▶ **PASSAGE PROVIDED**:

32. Here, there was no speeding or car racing involved. Prosecution are certainly not saying there was some form of irresponsible driving for example in a showoffish zigzag manner, or swerving on to the opposite lane thereby blocking and posing a real risk to other road users. There are no articulable facts, sufficient for me to form such a view or even to satisfy me that your actions here tantamounted to reckless driving.  This view is further enforced by Prosecution insistence that you broke the law here when you screeched your car tyres during the funeral procession and in so doing disturbed the peace for nearby residents. I accept your intention was genuine and not a deliberate transgression of the law. 

 

33. In my respectful view, the charge here against you Levi should have never been brought in the first place given the circumstances. In fact, I venture further to say there is no criminal culpability on your part. At the most your actions would probably attract a civil suit for public nuisance. But as I keep saying, the charge here is not about disturbance of the peace. It is about reckless driving. Further, given the insistence of Police that the noise generated from your actions disturbed the peace for nearby residents, perhaps the proper charge should have been one brought under s69 Crimes Act 2013 for Criminal Nuisance. Another alternative is disorderly conduct in a public place under s4(g) Police Offences Ordinance 1961.    

 

34. Despite, the above, you still insisted on taking responsibility by pleading guilty to the offence.  Your remorse is genuine. You have an unblemished record and a person of good character. You cooperated with police in their investigations and held in custody overnight as a result. You are a contributing member of our community. You deposed at paragraph 11 of your affidavit you continue to work with Police to clamp out the conduct of the group of people called “boy racers” of which you are not a part. I accept you have been subjected to intense and adverse public scrutiny because of this incident. 

 

35. Having regard to all the circumstances of your offending and my observation there is no criminal culpability on your part, I therefore conclude there is no gravity of the offending.    

 

36. For you Keil I see your offending slightly different. You face two charges. The leading one of reckless driving is the more serious of the two. Prosecution in your SOF say that your actions of spinning tyres causing smoke on Vaea Street at Saleufi was reckless. This did not reconcile with paragraph 4.3 of Prosecution’s cut and paste Sentencing Memorandum which refers to the incident at Tuanaimato which you were not charged with. I sought clarification from Ms Afoa who was admirably quick on her feet and managed to answer this for me. She argued that the spinning of tyres on the main road emanating smoke was dangerous to other road users and this aggravated the offence. Also at the time of the offence, the vehicle was unregistered or unlicensed. I also sought further clarification from Ms Afoa as to whether it was the unlicensed (given the information does particularise the vehicle’s license plate number 10636) or the non compliance with the issuance of the annual registration within the allowable time limit which formed the nature of the s7 (1) count. She confirmed and accede to by Mr Vaai it was the latter.

▶ **GIVEN DATA**:

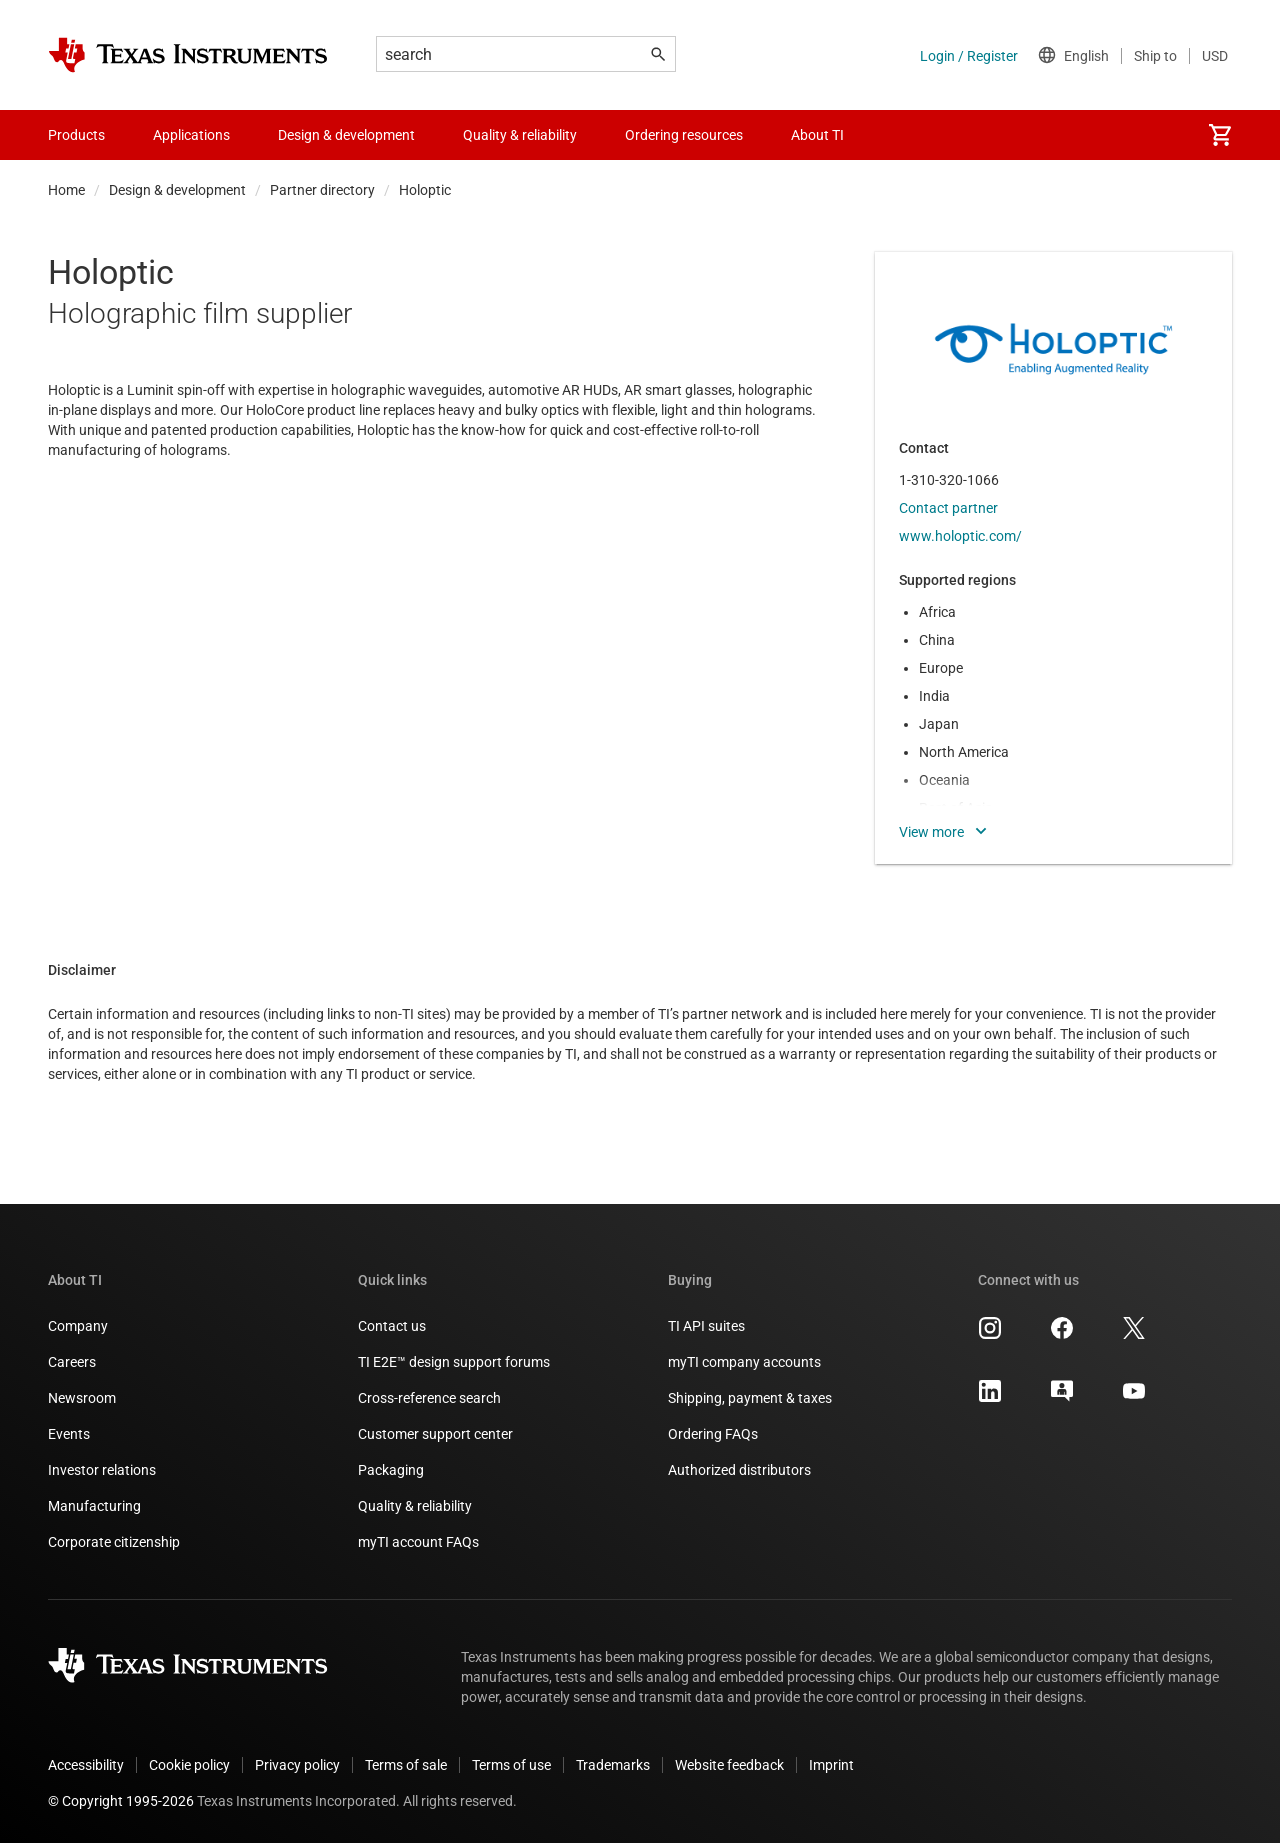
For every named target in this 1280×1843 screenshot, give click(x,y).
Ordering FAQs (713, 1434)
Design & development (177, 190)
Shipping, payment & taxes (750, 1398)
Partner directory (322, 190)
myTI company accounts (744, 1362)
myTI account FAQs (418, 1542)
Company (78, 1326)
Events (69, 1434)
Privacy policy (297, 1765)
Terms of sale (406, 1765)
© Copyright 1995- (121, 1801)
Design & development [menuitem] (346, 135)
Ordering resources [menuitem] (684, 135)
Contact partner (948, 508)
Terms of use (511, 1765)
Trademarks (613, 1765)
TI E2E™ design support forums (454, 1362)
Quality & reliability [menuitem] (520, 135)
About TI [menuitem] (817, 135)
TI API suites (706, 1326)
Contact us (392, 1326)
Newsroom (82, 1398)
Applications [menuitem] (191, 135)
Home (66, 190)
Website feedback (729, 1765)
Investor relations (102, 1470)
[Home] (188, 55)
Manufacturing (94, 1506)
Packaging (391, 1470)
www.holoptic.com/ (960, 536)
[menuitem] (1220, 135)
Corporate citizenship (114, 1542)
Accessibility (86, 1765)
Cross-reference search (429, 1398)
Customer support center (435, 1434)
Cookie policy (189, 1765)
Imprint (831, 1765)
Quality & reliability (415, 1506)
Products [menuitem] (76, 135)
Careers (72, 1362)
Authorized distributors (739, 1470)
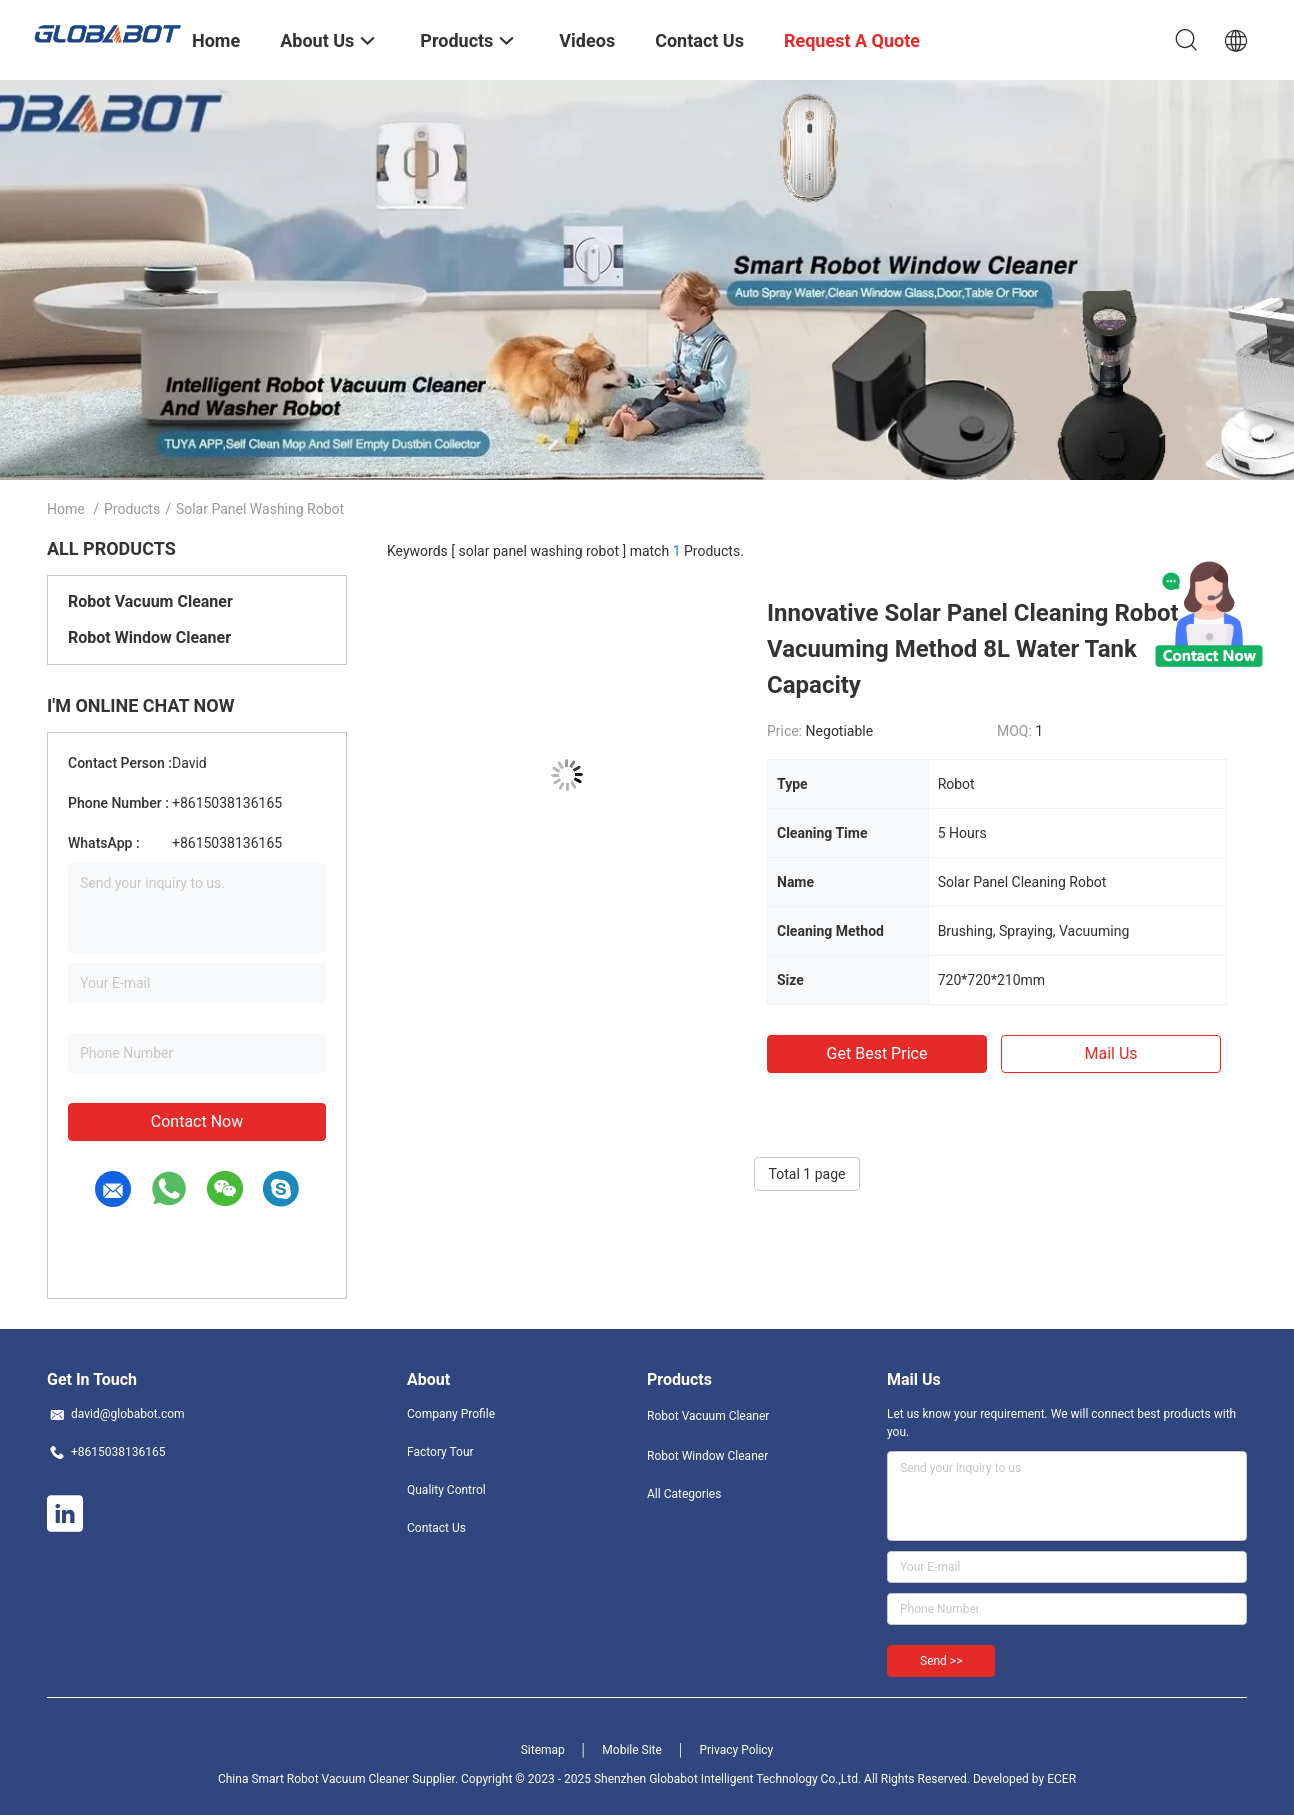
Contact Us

...

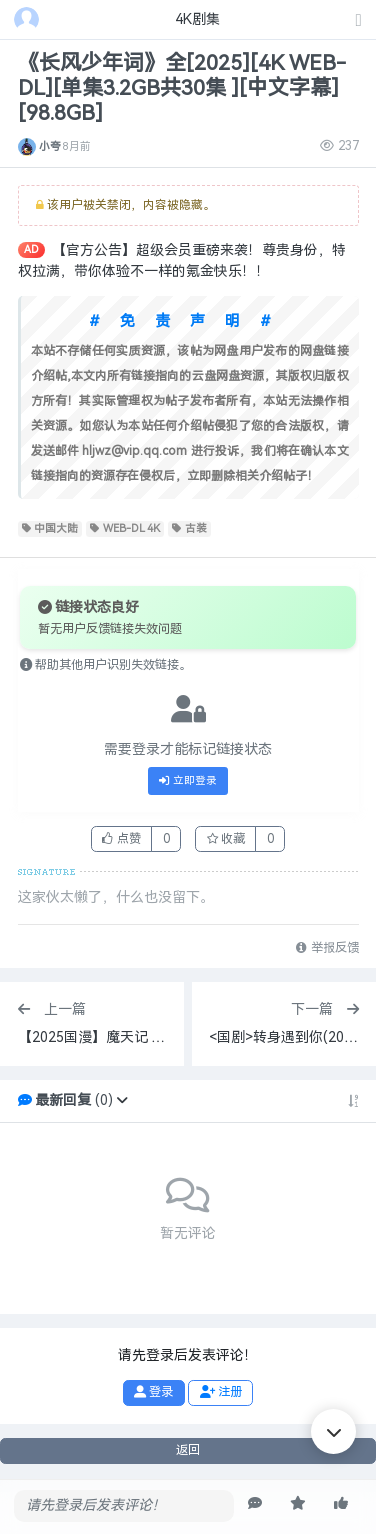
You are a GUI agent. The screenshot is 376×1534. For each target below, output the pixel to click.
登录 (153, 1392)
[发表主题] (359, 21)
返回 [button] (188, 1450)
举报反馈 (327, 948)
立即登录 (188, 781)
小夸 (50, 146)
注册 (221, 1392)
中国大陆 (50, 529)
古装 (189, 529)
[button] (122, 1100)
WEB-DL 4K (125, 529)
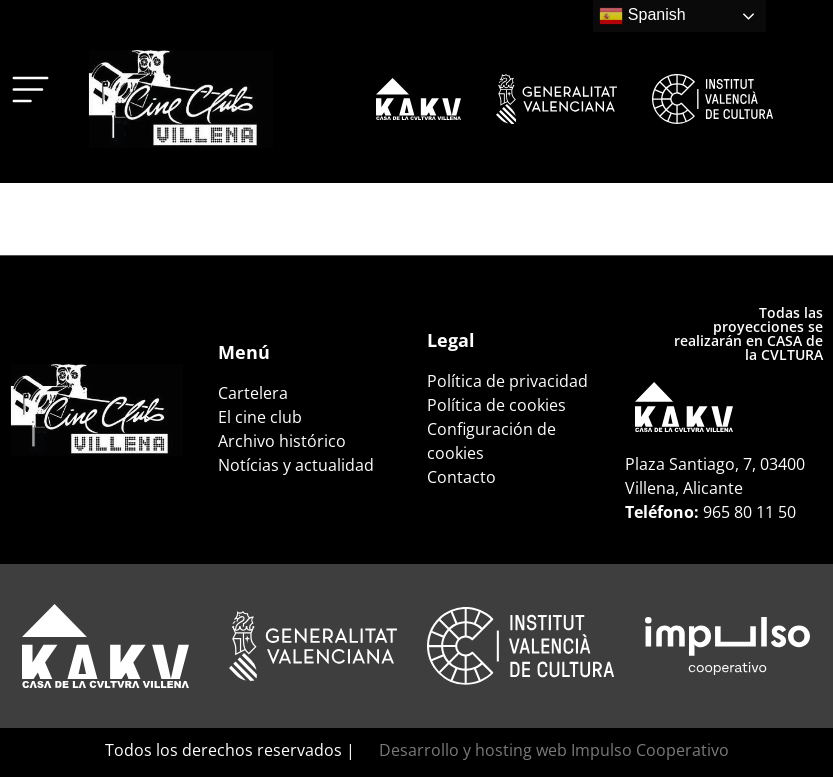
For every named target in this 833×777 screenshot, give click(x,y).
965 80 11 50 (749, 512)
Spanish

▶ **OBJECTIVE**: Reproduce word for word the portion of the sentencing remarks that opens with "34. Despite, the" and closes with "of this incident.".

▶ **ANSWER TO THE PROBLEM**:
34. Despite, the above, you still insisted on taking responsibility by pleading guilty to the offence.  Your remorse is genuine. You have an unblemished record and a person of good character. You cooperated with police in their investigations and held in custody overnight as a result. You are a contributing member of our community. You deposed at paragraph 11 of your affidavit you continue to work with Police to clamp out the conduct of the group of people called “boy racers” of which you are not a part. I accept you have been subjected to intense and adverse public scrutiny because of this incident.